KPU pun menindaklanjuti putusan MK dan mencoret nama OSO dari daftar bakal caleg DPD karena masih berstatus Ketua Umum Partai Hanura. OSO pun melakukan uji materi peraturan KPU ke Mahkamah Agung dan menggugat SK pencoretan namanya ke PTUN. MA dalam putusannya berpendapat bahwa aturan tersebut tidak bisa diberlakukan terhadap bakal caleg DPD Pemilu 2019.
“Kemudian ada kasus Wakil Ketua DPRD Gunung Kidul, Ngadiyono, yang pakai mobil dinas saat kampenye. KPU mempersoalkan hal itu dan pengadilan negeri setempat memutus bersalah. Namun, Ngadiyono banding ke PTUN. Di sana ia dinyatakan tidak terbukti bersalah. Akhirnya bingung KPU,” jelas Agus.
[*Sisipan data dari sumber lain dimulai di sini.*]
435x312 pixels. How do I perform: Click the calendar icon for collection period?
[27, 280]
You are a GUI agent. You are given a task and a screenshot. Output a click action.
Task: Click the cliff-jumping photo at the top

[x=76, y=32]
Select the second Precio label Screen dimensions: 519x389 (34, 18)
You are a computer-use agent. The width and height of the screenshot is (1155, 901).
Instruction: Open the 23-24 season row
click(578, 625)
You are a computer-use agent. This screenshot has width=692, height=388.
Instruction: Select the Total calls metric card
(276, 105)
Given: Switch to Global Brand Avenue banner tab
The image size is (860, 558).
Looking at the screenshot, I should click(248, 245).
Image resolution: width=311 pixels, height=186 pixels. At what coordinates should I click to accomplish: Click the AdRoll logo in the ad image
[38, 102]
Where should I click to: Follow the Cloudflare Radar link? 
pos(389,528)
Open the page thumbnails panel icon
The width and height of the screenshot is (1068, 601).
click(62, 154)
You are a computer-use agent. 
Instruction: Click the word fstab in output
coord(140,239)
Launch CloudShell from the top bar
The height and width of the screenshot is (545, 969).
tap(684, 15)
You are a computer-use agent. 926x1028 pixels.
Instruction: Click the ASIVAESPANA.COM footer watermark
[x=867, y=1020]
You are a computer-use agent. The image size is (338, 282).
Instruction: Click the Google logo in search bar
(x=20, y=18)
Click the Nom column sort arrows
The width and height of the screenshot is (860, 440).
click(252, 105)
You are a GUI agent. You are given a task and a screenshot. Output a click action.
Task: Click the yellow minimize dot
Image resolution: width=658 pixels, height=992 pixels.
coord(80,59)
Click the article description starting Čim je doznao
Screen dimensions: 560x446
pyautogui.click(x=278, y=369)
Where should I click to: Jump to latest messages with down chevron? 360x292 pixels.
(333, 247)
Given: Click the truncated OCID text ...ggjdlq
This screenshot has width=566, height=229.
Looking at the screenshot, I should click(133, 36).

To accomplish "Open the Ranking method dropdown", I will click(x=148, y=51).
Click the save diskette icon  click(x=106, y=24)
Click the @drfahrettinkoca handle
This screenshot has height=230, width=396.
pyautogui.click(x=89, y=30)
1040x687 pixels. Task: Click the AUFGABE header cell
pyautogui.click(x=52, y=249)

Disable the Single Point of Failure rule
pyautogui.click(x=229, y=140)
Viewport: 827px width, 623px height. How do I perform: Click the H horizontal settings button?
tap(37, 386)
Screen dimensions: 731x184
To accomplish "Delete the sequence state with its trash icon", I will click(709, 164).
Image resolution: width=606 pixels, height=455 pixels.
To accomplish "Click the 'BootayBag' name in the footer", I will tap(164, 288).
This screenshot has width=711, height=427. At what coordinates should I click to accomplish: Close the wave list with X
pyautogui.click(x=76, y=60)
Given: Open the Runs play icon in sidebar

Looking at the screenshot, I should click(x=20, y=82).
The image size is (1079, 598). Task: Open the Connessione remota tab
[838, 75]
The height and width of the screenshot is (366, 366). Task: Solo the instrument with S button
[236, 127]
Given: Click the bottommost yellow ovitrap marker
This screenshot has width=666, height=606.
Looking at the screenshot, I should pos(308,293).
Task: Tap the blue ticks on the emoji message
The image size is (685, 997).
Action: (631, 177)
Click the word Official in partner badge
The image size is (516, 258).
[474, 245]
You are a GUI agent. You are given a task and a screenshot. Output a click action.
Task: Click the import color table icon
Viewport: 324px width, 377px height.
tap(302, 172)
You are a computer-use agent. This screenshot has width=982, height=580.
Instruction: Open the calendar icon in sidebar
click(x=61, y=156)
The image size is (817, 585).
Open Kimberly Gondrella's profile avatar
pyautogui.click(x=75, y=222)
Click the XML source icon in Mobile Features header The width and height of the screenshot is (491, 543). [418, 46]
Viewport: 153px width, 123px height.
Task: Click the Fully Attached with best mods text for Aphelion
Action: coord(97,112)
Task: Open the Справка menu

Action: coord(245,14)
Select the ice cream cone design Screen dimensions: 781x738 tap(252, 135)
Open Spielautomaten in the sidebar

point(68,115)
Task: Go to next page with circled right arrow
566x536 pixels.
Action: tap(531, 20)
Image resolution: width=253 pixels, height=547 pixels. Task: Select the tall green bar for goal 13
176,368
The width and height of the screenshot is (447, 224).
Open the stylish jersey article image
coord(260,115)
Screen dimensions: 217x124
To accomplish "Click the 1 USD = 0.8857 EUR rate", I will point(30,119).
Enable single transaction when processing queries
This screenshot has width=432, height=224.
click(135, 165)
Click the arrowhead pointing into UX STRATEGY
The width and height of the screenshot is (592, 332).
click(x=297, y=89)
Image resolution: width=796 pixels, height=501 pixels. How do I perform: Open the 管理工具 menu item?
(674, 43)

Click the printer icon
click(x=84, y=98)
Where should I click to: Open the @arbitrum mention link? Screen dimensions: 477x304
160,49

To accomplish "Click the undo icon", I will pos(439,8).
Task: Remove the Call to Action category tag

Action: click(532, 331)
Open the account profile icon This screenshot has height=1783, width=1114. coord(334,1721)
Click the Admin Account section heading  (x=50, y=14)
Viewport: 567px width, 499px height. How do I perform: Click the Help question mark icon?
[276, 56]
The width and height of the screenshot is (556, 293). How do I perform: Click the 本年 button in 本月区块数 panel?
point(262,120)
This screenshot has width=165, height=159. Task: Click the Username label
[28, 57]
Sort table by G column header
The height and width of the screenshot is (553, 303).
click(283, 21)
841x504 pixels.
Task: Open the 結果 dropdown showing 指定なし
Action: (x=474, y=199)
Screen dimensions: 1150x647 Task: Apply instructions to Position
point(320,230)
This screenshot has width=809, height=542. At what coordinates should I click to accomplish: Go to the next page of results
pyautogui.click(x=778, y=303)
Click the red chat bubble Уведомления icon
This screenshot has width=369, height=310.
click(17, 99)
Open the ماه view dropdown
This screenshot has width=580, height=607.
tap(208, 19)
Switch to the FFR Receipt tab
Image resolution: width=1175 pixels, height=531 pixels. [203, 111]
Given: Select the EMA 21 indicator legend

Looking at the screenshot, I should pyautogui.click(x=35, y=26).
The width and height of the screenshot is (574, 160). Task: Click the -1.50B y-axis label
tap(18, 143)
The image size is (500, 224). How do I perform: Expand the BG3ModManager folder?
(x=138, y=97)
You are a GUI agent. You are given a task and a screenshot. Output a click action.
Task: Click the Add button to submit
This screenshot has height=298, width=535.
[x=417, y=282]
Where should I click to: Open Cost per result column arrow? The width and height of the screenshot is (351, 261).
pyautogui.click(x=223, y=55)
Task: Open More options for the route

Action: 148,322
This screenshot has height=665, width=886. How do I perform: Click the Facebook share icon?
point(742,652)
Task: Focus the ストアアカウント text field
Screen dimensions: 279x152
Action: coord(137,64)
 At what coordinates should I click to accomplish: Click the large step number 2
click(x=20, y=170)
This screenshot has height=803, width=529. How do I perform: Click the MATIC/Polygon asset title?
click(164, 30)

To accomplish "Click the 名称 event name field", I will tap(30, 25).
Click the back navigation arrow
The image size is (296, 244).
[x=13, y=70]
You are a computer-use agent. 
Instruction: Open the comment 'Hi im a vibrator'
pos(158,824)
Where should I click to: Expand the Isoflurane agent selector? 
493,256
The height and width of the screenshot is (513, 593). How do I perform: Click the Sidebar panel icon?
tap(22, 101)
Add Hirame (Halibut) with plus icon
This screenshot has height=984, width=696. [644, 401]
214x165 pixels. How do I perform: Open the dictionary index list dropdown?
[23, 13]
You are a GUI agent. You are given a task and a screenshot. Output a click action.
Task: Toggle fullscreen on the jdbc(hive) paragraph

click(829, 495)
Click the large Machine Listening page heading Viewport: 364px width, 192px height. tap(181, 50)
Polemik tumpang-tindih putusan membuat proses peradilan menjadi tidak efektif dan efi sien. Setelah melalui tahapan yang panjang, memakan biaya negara yang cukup besar, putusan yang muncul membingungkan. “Akhirnya hasil itu tidak mencapai tujuan,” tuturnya.
Oleh karena itu, menurutnya, sangat penting dimunculkan satu lembaga peradilan khusus yang benar-benar fokus pada penyelesaian persoalan yang terkait dengan pemilu. Tujuannya hasil pemilu memiliki kepastian hukum sehingga keadilan bisa terwujud.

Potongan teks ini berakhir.